• _DOCUMENT SEGMENT_
☆ ☆ ☆ ☆ ☆

Andrew McCabe, the FBI official who became a target for President Trump, now faces the possibility of criminal charges — the latest fallout from an internal watchdog report that found he lied to investigators.
The findings of that report, by the inspector general of the Justice Department, were referred to the U.S. Attorney's Office in Washington within the last few weeks, according to a statement from a McCabe lawyer on Thursday, following news accounts on the matter.
"Although we believe the referral is unjustified, the standard for an [inspector general] referral is very low," said the statement by lawyer Michael R. Bromwich. "We have already met with staff members from the U.S. Attorney's Office."
He added, "We are confident that, unless there is inappropriate pressure from high levels of the Administration, the U.S. Attorney's Office will conclude that it should decline to prosecute."
A spokesman for the U.S. Attorney's Office declined to comment.

☆ ☆ ☆ ☆ ☆

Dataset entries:

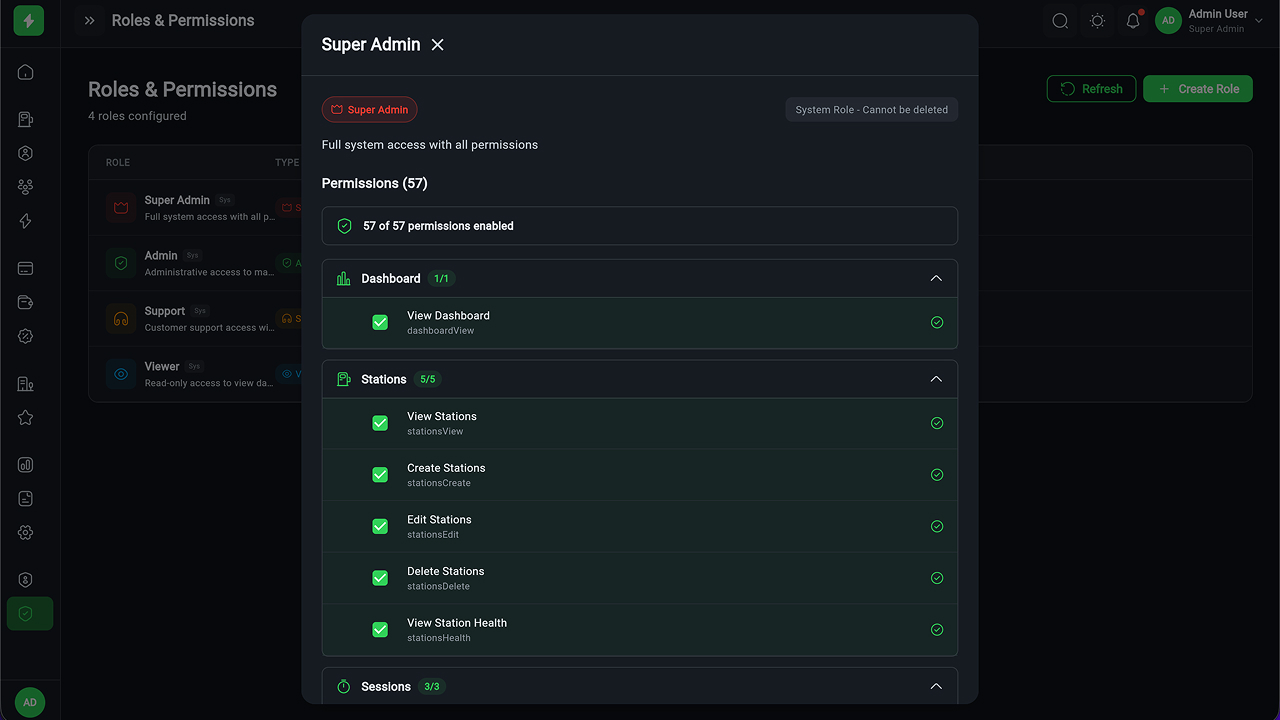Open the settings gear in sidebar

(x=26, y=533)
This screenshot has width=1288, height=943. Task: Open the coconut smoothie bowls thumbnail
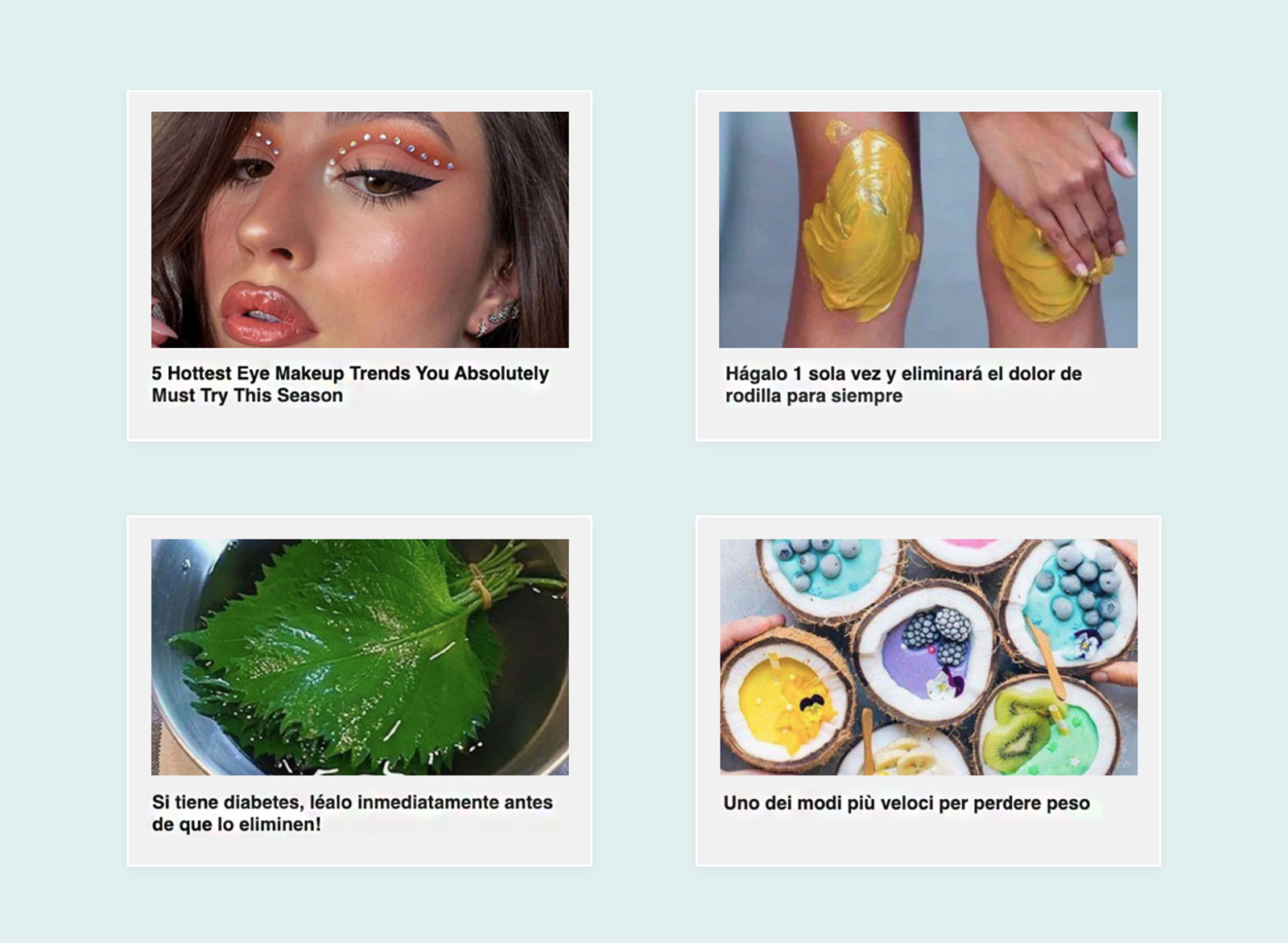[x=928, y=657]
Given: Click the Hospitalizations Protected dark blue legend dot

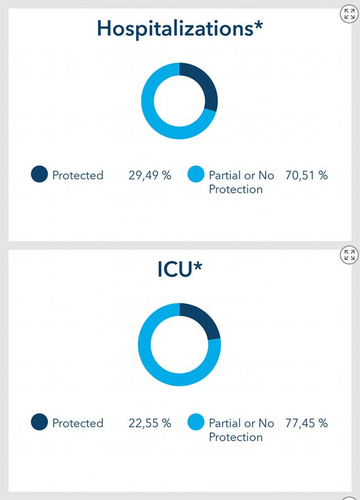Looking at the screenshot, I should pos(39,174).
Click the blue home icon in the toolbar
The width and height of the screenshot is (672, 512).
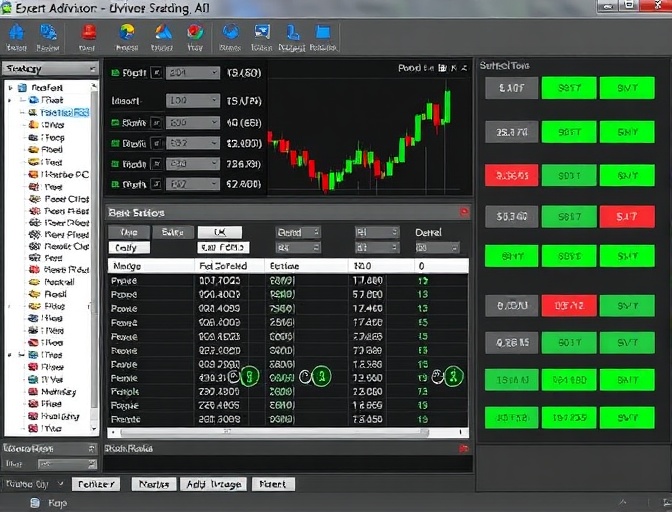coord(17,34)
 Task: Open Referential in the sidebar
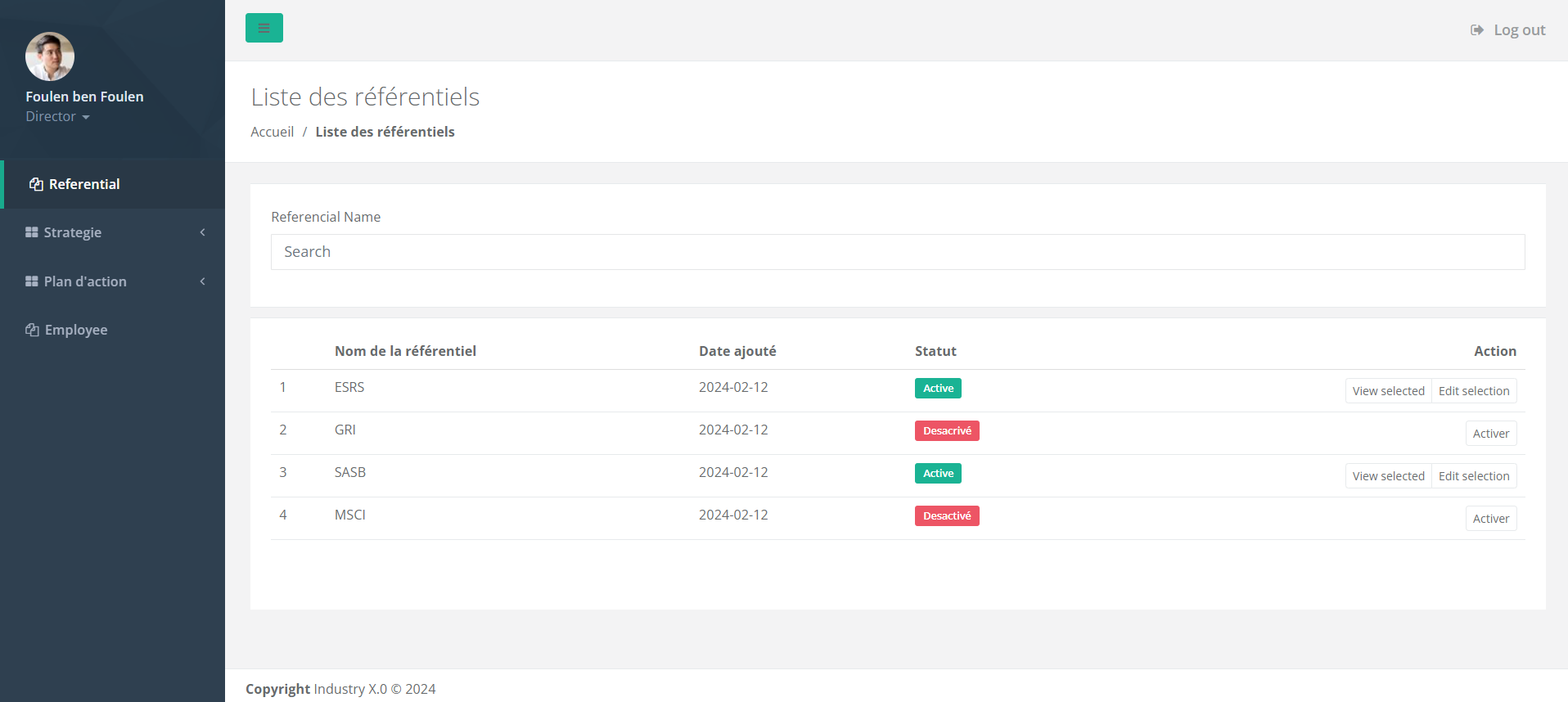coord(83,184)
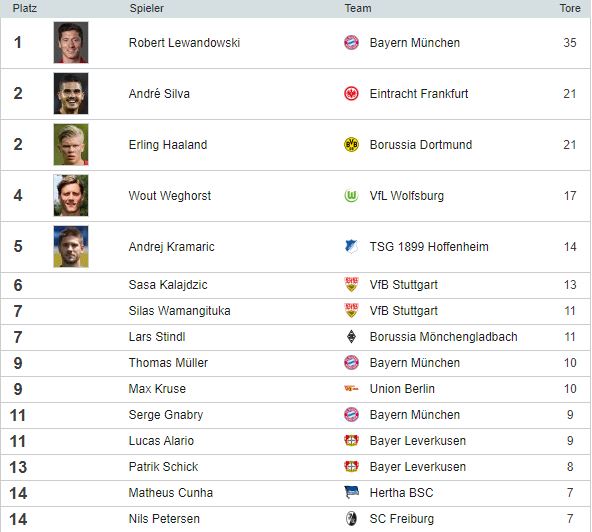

☆ ☆ ☆ ☆ ☆

• _TASK SET_
1. In the news report on Andrew McCabe, shorten the paragraph that begins "The findings of that report" while keeping its main facts.
2. Answer these questions from the news report on Andrew McCabe:
(a) What did the internal watchdog report find McCabe did?
(b) Which lawyer issued the statement for McCabe?
(c) How did a spokesman for the U.S. Attorney's Office respond?
3. Write the next few paragraphs of the news report on Andrew McCabe, picking up after its last sentence.
The dataset entries have no connection to the news report on Andrew McCabe.

• _TASK-BY-TASK ANSWERS_
1. The Justice Department inspector general's report findings were sent to the U.S. Attorney's Office in Washington within the last few weeks, a McCabe lawyer said in a Thursday statement that followed news accounts.

2.
(a) It found he lied to investigators.
(b) Michael R. Bromwich.
(c) The spokesman declined to comment.

3.
The internal report found that McCabe, a career agent who rose to deputy director, repeatedly made false statements regarding his efforts to influence a newspaper report about disputes within the FBI over an investigation. McCabe said he didn't know where the leaks came from, but he later admitted that he authorized them, according to the findings. Among the people he misled, the report said, was his boss, then-FBI Director James B. Comey.
Ahead of the report's release, McCabe agreed to retire in March and left his job early. But he was fired by Atty. Gen. Jeff Sessions, late on a Friday night, March 16, just ahead of his planned retirement. McCabe and his supporters described the action as an act of vindictiveness to appease the president. The firing could affect McCabe's pension payments.
Trump's ongoing anger about the separate investigation of Russia's 2016 campaign interference and possible coordination with the Trump campaign, and what he sees still as the FBI's soft treatment of Hillary Clinton, found a target in McCabe last year. The president noted that McCabe's wife, who ran a losing race for state office in Virginia, received campaign support from a political fund operated by the Virginia governor at the time, Terry McAuliffe, a Clinton protege.
The president repeatedly attacked McCabe on Twitter, continuing after the report's release last week. "He LIED! LIED! LIED!" Trump wrote, adding that McCabe and Comey were part of a "den of thieves and lowlifes."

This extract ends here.